Mikhail Zhilkin: How to hire your first data scientist

Mikhail Zhilkin is a data scientist with Arsenal

Mikhail Zhilkin is a data scientist with Arsenal

INDUSTRIES such as IT and finance are years ahead of football in terms of using data to get an edge over the competition.

Take Candy Crush, a popular franchise of free-to-play mobile games that I worked on for four years before joining Arsenal in 2018. It is tended to by a double-digit number of data scientists and engineers.

With tens of millions of daily users, it’s a logistical and technological challenge to ensure that the data of users’ activity is collected, stored and piped into numerous reports and dashboards. The amount and depth of data collected enables sophisticated analysis of player behaviour and automated content generation.

In football, however, data analytics is a relatively new branch of operations. Most clubs and national federations fall into one of the two categories:

  1. There are no dedicated data analysts and data is used sparingly, if at all.
  2. There are a small number of people working with data, and the club/ federation are still exploring ways to benefit from their efforts.

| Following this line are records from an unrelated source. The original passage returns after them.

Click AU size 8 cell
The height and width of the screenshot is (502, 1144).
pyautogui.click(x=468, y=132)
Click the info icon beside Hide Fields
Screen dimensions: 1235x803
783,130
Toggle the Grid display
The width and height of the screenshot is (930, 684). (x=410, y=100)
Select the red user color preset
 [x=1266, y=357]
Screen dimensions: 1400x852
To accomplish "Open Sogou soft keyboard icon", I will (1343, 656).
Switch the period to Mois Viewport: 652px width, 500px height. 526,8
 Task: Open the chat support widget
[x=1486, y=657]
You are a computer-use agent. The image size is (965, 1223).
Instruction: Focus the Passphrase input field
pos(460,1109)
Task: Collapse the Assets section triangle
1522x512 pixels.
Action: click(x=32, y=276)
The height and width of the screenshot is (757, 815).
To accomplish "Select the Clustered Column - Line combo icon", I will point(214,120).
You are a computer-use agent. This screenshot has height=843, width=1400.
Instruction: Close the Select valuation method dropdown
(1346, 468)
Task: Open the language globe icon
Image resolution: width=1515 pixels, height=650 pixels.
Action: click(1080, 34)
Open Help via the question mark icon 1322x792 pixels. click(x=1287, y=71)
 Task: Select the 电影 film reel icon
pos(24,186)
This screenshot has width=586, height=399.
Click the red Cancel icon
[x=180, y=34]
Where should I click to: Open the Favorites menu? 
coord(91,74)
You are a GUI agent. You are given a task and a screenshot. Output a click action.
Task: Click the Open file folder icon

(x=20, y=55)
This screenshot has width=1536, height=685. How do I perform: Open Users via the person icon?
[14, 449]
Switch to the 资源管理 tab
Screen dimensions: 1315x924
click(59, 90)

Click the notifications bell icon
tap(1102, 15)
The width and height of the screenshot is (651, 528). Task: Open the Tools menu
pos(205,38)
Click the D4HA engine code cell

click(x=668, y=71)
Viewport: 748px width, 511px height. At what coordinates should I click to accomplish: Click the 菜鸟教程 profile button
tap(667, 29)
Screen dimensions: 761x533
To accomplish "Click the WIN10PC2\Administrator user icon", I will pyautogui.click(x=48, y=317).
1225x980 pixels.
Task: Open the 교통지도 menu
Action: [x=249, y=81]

When an organisation is new to data analytics, the most important component of success is people. If a data-mature company miss-hires its umpteenth data scientist, it won’t be the end of the world.

Surrounded by experienced colleagues, with best practices and processes in place, an incompetent person may do only so much damage. In contrast, when a football club hires their first ‘data person’, his or her incompetence can slow down the adoption of data analytics for months or even years.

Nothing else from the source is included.